In other words, no relevant background at all. And she is the most senior person in the Bank (the deputy chief executive) responsible for its monetary policy and macroeconomic functions (there is the Governor of course, but he has the whole Bank to run, financial regulation etc).
I suppose that in a way one might almost feel sorry for Robertson: he couldn’t very easily refuse to appoint to the MPC the person Orr had chosen as his macro deputy, but…….Robertson appointed the Board, including the Board chair, and appointed Orr in the first place, and has never shown the least interest in holding the Governor, the Bank, or the MPC to account.

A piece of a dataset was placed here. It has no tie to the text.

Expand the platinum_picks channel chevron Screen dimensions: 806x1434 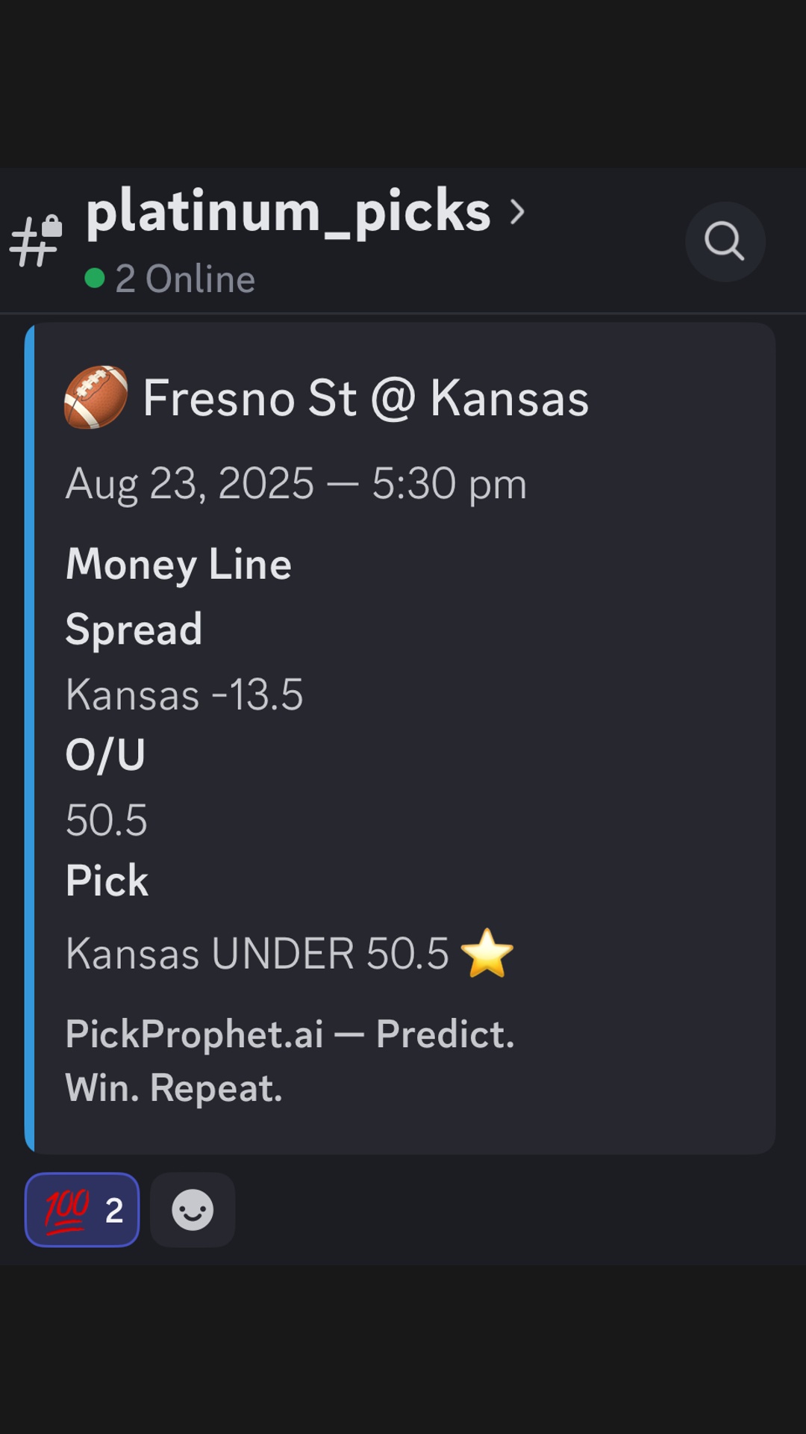click(x=517, y=212)
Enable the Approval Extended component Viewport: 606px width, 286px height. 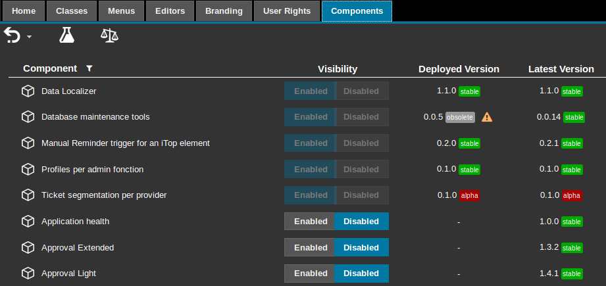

Ah, and of course that “representativeness” paragraph was there again
No mention of course that actual ongoing expertise is a disqualifying consideration, at least for the externals.
What of the future?
On that point, there was a mildly interesting snippet in the minutes of the very last meeting of the old Board, in June this year. They had a non-executive directors-only discussion, and for once recorded some of the material. In part that was to document their conclusion – for the Annual Report – that the MPC had done just fine, but there was also the bit I’ve highlighted.
Perhaps at the very end they were coming to regret going along with the Orr/Quigley/Robertson research blackball? By then, of course, a few days before their terms ended and their Board disbanded, their views counted for little (less than previously), but I suppose it was better than nothing.
With an even less-qualified Board, whose prime responsibilities are for other matters, we can only wait apprehensively to see what sort of names they come up with – no doubt led by the Governor, looking for tame members above all (at least if Orr is reappointed) – next year and beyond.
Oh, and in case you were wondering about the (previous) Board’s scrutiny of the external MPC members, there was also this in those June 2022 minutes
Not only is there no record of the substance (almost certainly a breach of the Public Records Act) but note the reference to an annual meeting. Presumably the previous one – the only one preceding the recommendation to reappoint – was around last June, when we can be almost certain no hard questions will have been asked (given the general complacency at the Bank at that stage).
It really isn’t good enough. We have a weak Board (old and new), under the thumb (at least on monetary policy) of a Governor who displays little expertise or interest in monetary policy, really dislikes alternative views or challenge, reappointing with little serious scrutiny external members who are barred from active, ongoing or future research or analysis, and who never seem to either speak or vote in ways that might establish some accountability. All involved share responsibility, but the prime responsibility rests with the Minister of Finance whose creation this system is, whose appointees these people are.
The clock is now ticking on the matter of Orr’s reappointment (or not). There are so many counts on which he should not be reappointed – not least of which is establishing some accountability, of the sort which might reasonably see few global central bankers reappointed at present (but a point warranted more for Orr than most, given his strong “I regret nothing” claims) – but it is now little more than five months until Orr’s term expires. Had he been told he would not be reappointed, or himself decided to seek greener pastures to pursue the things he seems really interested in, you’d think that would have to be announced very soon, if only to enable a proper search process for a replacement (there being no single obvious outstanding candidate to replace him).